Studying at Cambridge

 

James Wark

Evaluating rural water management schemes: Optimising Natural Flood Management (NFM) benefits using AHP

NFM are gaining traction in UK land management practice and flood management policy for their ability to reduce flooding while providing additional social and environmental benefits. However, difficulties arise when choosing the most suitable NFM to implement; their outcomes are not yet clearly established and vary based on catchment, causing the most optimal benefits in different catchments to be uncertain. This report has analysed the relevant dominant benefits—those benefits most preferential and likely to have the greatest effect due to catchment characteristics—for the Swindale Valley. AHP has been used to assess eight NFM measures identified as most useful to the locale. Each measure was assessed across seven benefit categories, the relevant dominant benefits for the site, which were identified as key to stakeholders including: land tenants, recreational visitors, wider public, farmers, and conservation groups. The results indicate that four measures are particularly preferential to the context of Swindale Valley and other upland pastoral catchments with similar attributes: embankment removal, floodplain woodland, riparian woodland, and wider catchment woodland.

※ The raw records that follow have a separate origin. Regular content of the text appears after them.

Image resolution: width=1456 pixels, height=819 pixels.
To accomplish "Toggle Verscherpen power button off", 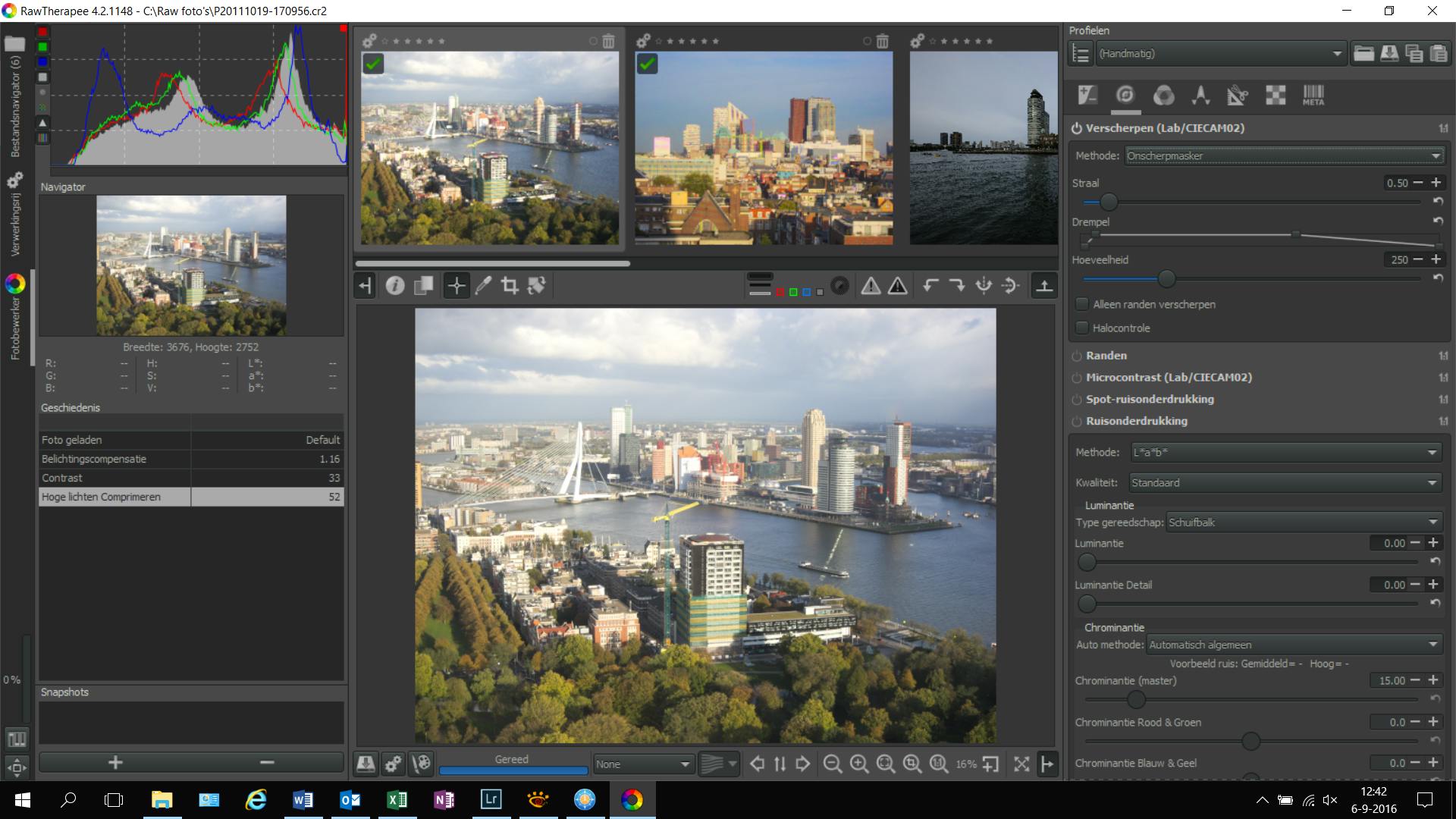I will (1076, 128).
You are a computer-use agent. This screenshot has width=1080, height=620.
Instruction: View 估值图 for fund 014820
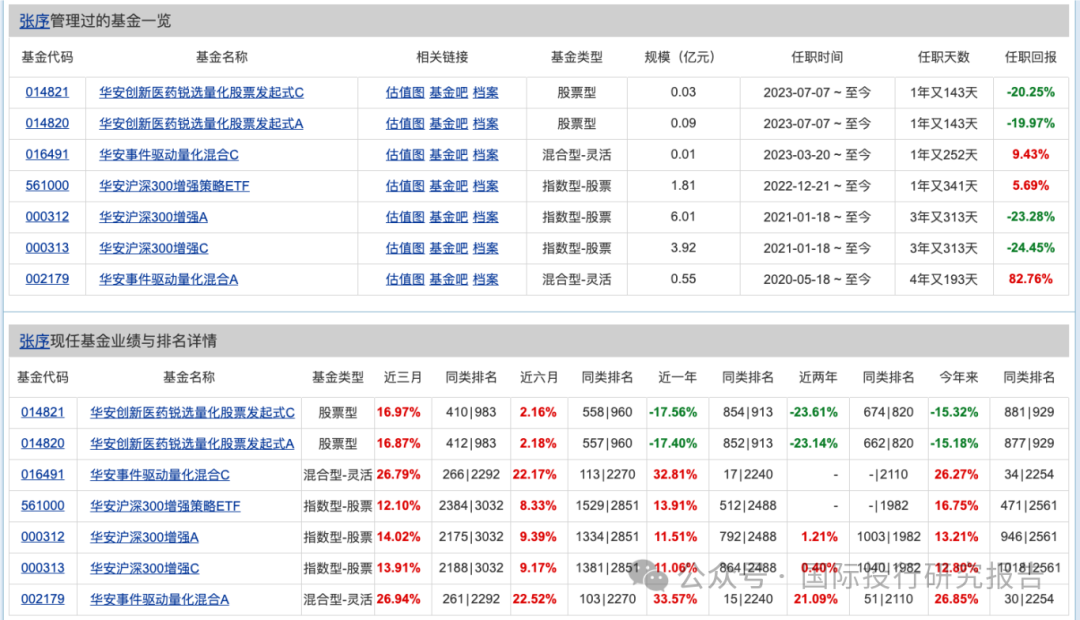[x=404, y=123]

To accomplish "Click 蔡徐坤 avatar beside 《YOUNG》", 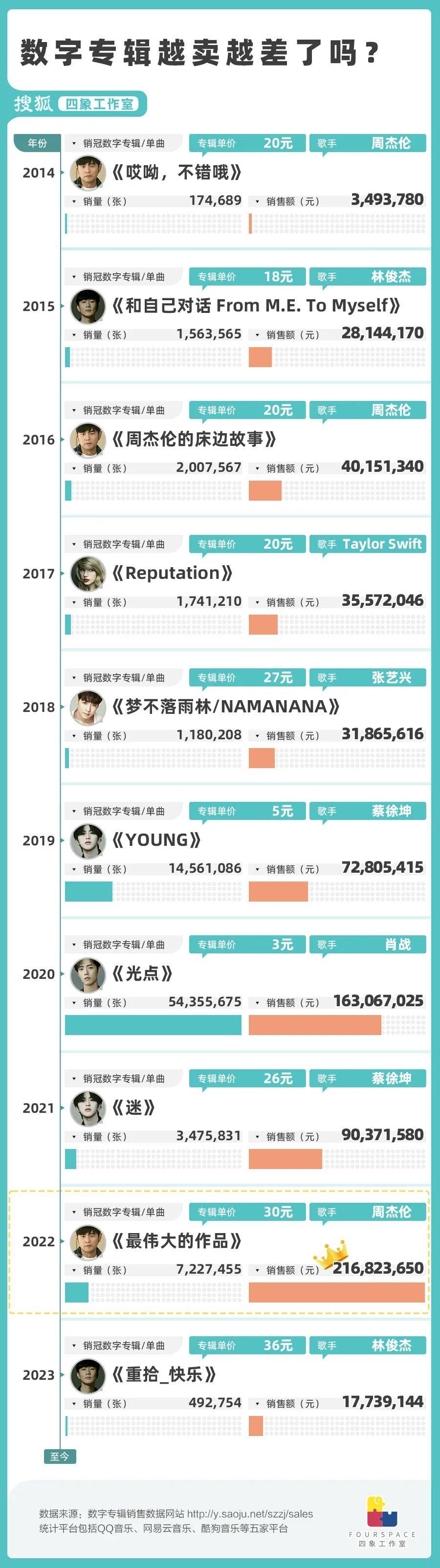I will pos(88,840).
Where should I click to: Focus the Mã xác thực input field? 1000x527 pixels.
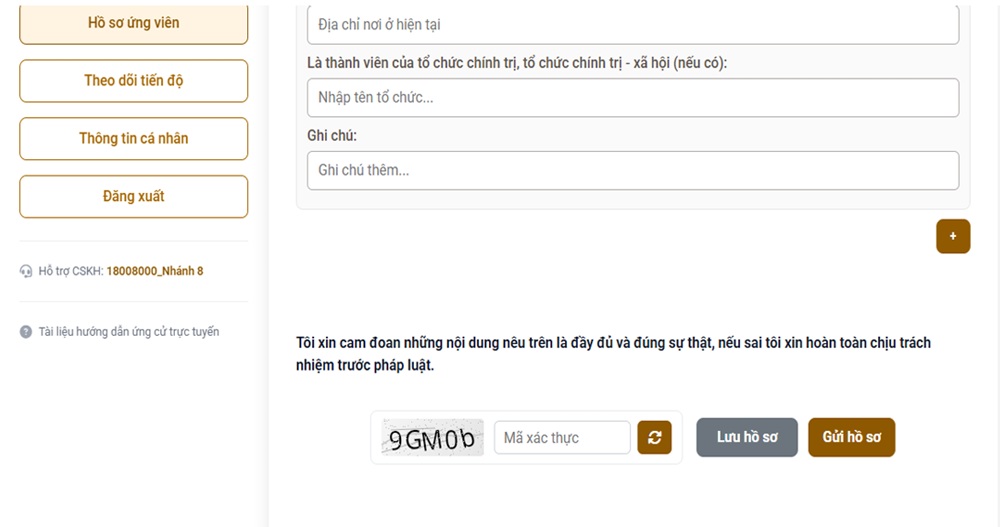click(562, 437)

Sensitivity analysis has been used to account for uncertainties in the AHP and shows that the results are relatively stable to both changes in NFM data and stakeholder preferences. The results differ from those NFM actually implemented in Swindale Valley, likely because NFM projects typically allow for several NFM to be implemented. Given the four highest ranking NFM measures all scored relatively similar in the AHP, further NFM implementation in upland pastoral catchments could benefit from exploring the harmonies between prioritised NFM measures. Future application of AHP should address stakeholder preferences and incorporate more contextualised data to increase the quality of decisions and aid implementation of chosen measures.